Por favor, muérdanse la lengua a tiempo.
Y
lo tercero que quisiera mencionar, por lo menos no es tan aburrido. Después, lo
aburrido lo van a tener ahí en el texto. Es procurar tener —pedir y tener—
espíritu de alegría. Sin alegría no se puede servir a Dios. Yo le pregunto a
cada uno de ustedes, pero se lo contestan adentro, no en voz alta: «¿Qué tal tu
alegría?». Les aseguro que da mucha pena cuando uno encuentra sacerdotes,
consagrados, consagradas, seminaristas, obispos, amargados. Con una cara
triste, que a uno le da ganas de preguntarle: «¿Cómo fue tu desayuno hoy? ¿Qué
tomaste, vinagre?». Cara de vinagre.
O
esa amargura del corazón, cuando viene la semilla mala y dice: ¡ah, mira!

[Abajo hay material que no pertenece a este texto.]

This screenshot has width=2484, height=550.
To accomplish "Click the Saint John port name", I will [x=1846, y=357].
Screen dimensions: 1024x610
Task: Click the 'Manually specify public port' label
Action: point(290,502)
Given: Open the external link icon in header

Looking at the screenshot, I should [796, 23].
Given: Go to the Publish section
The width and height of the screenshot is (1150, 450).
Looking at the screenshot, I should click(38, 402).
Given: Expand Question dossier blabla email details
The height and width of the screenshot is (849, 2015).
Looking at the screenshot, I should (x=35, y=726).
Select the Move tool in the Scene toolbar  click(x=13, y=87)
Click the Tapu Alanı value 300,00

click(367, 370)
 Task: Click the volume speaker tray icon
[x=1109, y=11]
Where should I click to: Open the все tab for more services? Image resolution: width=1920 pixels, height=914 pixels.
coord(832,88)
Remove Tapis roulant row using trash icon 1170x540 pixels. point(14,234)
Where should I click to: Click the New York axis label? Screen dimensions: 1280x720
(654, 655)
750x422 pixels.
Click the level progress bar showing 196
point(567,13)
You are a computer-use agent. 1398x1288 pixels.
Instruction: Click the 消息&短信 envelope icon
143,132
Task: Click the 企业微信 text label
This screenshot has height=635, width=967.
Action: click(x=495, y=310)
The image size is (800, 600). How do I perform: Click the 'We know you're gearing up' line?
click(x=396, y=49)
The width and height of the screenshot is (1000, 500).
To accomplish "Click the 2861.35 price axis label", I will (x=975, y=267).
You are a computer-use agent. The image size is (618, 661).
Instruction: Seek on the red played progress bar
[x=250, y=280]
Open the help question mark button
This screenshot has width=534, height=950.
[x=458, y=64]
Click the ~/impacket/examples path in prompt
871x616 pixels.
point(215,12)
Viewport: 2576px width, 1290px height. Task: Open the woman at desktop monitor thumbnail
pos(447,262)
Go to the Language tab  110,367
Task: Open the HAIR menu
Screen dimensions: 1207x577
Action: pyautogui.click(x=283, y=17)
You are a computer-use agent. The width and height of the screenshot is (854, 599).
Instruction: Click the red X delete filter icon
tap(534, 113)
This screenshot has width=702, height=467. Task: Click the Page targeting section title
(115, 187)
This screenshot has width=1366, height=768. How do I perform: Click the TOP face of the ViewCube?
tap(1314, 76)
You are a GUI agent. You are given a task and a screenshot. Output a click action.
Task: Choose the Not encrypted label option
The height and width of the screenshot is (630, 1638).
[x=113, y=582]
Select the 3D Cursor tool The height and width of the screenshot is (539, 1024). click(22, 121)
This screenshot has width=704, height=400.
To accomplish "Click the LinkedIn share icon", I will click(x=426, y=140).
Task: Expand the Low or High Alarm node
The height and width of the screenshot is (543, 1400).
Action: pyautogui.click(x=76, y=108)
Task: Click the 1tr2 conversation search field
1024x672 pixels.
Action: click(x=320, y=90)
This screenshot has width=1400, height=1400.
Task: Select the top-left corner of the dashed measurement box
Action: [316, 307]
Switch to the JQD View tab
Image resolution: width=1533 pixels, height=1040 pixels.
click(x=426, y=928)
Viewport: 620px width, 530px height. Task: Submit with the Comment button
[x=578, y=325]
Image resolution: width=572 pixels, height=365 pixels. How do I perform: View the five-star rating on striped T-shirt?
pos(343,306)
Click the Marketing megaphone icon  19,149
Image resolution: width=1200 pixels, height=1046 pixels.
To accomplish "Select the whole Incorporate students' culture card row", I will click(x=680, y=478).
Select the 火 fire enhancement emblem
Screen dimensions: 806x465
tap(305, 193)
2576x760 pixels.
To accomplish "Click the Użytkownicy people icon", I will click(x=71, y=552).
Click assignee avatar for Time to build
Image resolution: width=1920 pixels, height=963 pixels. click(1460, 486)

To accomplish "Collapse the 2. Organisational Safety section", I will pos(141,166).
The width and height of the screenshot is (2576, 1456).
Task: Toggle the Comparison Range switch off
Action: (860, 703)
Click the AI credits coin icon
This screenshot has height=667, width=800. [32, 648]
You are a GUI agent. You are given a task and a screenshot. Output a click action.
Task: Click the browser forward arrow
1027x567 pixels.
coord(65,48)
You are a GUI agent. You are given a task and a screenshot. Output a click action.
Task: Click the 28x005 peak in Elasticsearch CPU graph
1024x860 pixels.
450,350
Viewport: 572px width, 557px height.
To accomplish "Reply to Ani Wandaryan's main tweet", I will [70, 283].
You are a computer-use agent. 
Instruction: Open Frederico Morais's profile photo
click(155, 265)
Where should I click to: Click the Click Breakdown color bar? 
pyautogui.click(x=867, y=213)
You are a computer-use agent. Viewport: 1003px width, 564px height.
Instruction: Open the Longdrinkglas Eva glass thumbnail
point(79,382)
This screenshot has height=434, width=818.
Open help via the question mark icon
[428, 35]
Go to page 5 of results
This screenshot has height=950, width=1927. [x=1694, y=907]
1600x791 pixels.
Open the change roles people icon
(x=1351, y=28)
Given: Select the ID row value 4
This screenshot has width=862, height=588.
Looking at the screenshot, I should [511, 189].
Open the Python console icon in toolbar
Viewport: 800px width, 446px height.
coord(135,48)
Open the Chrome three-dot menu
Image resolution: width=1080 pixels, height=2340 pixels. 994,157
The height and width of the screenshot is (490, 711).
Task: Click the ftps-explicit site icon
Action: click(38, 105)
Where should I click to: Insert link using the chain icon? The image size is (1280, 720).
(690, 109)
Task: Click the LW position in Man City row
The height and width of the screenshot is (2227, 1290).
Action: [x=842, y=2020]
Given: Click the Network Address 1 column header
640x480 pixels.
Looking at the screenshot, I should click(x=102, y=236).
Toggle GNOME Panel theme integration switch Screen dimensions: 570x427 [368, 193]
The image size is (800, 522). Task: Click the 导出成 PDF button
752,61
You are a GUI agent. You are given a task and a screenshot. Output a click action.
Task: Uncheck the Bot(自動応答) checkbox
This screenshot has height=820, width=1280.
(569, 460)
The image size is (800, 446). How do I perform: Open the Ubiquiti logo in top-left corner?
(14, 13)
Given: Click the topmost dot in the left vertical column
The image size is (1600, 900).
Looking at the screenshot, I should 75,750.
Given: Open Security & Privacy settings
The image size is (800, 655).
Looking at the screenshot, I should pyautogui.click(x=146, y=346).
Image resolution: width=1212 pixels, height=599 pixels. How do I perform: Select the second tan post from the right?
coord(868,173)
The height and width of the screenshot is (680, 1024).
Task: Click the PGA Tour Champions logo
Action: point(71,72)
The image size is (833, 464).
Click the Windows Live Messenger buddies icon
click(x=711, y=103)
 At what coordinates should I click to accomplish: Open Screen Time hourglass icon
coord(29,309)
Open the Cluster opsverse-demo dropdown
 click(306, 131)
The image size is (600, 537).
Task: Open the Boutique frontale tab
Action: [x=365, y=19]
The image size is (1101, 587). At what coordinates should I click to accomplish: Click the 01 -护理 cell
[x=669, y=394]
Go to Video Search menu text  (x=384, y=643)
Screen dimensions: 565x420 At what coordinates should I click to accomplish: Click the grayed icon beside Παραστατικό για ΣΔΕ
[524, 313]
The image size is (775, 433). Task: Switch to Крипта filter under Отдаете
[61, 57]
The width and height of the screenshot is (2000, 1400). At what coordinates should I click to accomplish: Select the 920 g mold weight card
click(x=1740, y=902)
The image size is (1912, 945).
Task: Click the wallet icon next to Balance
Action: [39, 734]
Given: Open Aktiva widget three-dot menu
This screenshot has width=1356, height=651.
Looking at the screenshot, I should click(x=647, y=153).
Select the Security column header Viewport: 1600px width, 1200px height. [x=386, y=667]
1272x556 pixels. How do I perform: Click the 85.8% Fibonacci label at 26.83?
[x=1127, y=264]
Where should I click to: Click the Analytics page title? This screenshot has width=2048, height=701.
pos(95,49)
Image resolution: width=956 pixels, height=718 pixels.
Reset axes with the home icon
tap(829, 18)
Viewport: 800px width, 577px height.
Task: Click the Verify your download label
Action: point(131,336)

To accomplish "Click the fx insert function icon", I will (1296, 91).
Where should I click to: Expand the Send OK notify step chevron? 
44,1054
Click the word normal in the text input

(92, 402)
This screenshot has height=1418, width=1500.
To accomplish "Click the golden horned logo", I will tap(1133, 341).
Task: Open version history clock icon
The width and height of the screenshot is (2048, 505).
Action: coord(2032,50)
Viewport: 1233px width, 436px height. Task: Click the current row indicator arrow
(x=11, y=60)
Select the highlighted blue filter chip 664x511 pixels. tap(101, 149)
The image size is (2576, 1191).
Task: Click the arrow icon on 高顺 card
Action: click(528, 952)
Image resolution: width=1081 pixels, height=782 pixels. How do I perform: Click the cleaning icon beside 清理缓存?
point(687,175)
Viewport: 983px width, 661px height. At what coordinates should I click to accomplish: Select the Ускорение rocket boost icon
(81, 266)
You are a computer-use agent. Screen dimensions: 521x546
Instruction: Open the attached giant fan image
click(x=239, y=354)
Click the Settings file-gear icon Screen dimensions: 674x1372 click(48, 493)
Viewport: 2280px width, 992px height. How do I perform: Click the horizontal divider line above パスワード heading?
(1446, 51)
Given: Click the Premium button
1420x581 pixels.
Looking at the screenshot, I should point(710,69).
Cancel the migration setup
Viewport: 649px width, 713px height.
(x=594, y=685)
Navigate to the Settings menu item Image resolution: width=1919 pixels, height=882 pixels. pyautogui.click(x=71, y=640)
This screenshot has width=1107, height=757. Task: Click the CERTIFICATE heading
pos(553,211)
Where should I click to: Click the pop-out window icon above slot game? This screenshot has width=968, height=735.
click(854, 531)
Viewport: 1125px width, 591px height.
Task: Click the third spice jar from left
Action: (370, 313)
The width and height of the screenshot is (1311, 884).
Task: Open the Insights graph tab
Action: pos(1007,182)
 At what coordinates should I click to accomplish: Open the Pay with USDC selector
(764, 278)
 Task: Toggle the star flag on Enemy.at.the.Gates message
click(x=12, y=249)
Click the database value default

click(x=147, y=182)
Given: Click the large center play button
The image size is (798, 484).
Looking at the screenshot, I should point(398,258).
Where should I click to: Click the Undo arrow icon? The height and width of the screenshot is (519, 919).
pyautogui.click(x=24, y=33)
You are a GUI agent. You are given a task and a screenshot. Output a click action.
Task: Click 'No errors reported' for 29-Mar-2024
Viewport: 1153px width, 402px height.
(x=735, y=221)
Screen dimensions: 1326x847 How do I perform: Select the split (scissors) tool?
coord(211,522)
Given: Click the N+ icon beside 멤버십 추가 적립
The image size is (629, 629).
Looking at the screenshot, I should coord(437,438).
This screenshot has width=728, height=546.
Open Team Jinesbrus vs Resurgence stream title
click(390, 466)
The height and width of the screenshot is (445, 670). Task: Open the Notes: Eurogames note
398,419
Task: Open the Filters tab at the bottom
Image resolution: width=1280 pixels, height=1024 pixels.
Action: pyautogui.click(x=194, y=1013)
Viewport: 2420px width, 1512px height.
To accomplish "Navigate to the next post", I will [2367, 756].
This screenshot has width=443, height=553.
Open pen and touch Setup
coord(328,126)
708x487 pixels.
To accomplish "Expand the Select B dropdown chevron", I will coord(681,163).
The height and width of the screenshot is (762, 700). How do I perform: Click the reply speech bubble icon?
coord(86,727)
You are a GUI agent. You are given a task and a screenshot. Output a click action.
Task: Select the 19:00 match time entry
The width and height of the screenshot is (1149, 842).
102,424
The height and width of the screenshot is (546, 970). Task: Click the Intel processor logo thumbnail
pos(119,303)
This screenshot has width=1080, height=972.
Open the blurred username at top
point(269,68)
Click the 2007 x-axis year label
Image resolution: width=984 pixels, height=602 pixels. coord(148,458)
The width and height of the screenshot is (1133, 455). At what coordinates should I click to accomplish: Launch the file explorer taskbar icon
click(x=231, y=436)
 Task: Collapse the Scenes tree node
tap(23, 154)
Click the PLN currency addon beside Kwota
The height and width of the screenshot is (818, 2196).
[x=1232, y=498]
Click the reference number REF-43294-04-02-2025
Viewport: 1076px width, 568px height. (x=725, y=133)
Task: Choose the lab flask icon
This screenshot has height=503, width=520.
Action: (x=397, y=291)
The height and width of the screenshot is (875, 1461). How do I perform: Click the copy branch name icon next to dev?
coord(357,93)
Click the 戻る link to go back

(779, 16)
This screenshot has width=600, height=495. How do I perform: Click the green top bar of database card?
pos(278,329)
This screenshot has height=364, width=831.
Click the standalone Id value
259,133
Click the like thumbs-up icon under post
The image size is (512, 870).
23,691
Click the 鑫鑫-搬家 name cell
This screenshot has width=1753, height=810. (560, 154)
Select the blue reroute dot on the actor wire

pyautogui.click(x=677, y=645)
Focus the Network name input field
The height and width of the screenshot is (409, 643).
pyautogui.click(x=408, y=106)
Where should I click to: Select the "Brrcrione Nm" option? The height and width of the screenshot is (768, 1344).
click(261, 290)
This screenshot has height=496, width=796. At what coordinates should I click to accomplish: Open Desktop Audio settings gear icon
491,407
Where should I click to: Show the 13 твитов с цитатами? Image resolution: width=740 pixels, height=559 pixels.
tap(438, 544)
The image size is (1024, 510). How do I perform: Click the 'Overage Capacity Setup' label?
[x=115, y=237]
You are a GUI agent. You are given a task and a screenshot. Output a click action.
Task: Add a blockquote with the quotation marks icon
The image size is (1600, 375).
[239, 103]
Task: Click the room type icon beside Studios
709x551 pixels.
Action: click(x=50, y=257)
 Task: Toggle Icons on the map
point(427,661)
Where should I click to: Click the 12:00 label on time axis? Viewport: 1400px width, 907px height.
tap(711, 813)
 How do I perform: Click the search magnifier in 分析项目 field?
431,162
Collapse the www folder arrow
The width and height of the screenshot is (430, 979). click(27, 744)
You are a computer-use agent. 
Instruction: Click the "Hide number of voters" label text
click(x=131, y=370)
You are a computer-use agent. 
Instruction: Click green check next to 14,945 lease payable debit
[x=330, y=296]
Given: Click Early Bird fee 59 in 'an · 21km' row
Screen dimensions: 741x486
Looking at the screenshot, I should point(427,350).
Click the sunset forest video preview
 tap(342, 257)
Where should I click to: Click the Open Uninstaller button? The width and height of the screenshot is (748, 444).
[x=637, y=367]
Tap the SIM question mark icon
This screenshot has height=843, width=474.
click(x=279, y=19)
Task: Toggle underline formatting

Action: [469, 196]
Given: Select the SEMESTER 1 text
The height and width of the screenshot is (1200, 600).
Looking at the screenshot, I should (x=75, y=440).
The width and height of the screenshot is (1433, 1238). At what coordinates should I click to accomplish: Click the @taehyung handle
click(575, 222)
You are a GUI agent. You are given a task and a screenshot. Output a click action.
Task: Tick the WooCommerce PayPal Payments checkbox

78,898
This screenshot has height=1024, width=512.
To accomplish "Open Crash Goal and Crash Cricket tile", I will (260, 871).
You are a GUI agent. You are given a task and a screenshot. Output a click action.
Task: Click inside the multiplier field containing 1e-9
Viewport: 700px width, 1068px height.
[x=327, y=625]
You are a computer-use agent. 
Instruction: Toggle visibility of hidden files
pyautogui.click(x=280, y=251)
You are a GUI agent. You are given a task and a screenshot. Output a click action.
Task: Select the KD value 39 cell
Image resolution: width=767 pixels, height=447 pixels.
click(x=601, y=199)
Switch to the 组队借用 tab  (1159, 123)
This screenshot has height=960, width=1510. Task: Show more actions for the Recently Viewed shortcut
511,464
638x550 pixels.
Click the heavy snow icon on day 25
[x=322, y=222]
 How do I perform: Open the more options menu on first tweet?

A
este lo hicieron superior, a esta la hicieron superiora, a este lo hicieron
obispo, y a mí me dejan de lado. Ahí no hay alegría. Santa Teresa, la grande,
santa Teresa tiene —es una maldición— una frase que es una maldición. Se la
dice a sus monjas: ay de la monja que dice haciéronme sinrazón (injusticia).
Usa una palabra castellana: sinrazón. O sea, me hicieron algo que no es
razonable. Cuando ella, decía, encontraba monjas que estaban lamentándose
porque no me dieron lo que me debían dar, o no me ascendieron, o no me hicieron
priora… por mal camino va. Alegría. Alegría aún en los momentos difíciles. Esa
alegría que si no puede ser risa, porque es mucho dolor, es paz.
Me
viene una escena de la otra Teresa, la chica. Teresa del Niño Jesús. Ella tenía
que acompañar todas las noches al refectorio a una monja vieja inaguantable, de
mal genio, muy enferma, pobrecita, que se quejaba de todo. Y que si la tocaba
de acá, «no, que me duele»; que si la tocaba de allá, lo mismo… y así la tenía
que acompañar al refectorio. Una noche, mientras la acompañaba por el claustro,
sintió de un palacio vecino la música de una fiesta. La música de gente que se
divertía bien, gente buena, como ella lo había hecho y lo había visto hacer a
sus hermanas, y se imaginó a la gente que bailaba, y ella dijo: «Mi gran
alegría es esta, no la cambio por otra». Aun en los momentos de problemas, de
dificultad en la comunidad, tener que tolerar a veces a un superior o una superiora
un poquito rara. Aún en esos momentos, decir: «Contento, Señor, contento». Como
decía san Alberto Hurtado.
La
alegría del corazón. Les aseguro que a mí me da mucha ternura cuando me
encuentro con sacerdotes, obispos o monjas ancianos que han vivido con plenitud
la vida. Los ojos son indescriptibles. Están llenos de alegría y de paz. Los
que no vivieron así la vida, Dios es bueno, Dios los cuida, pero les falta ese
brillo en los ojos que tienen los que fueron alegres en la vida.
Traten
de buscar —sobre todo se ve más en las mujeres—, traten de buscar en las monjas
viejas, esas monjitas que toda su vida estuvieron sirviendo, con mucha alegría
y paz, tienen unos ojos pícaros, brillantes. Porque tienen la sabiduría del
Espíritu Santo. El pequeño brote, en esos viejos y esas viejas, se hizo la
plenitud de los siete dones del Espíritu Santo. Acuérdense de esto el martes,
cuando escuchen la lectura en la Misa. Y pregúntense a sí mismos: ¿Cuido el
brote? ¿Riego el brote? ¿Cuido el brote en los demás? ¿Tengo miedo de ser
terrorista y, por lo tanto, no hablo nunca mal de los demás y me abro al don de
la alegría? A todos ustedes les deseo que, cuando —como el buen vino— la vida
los madure hacia el final, los ojos brillen de picardía, de alegría y de
plenitud del Espíritu Santo. Recen por mí, como yo rezo por ustedes.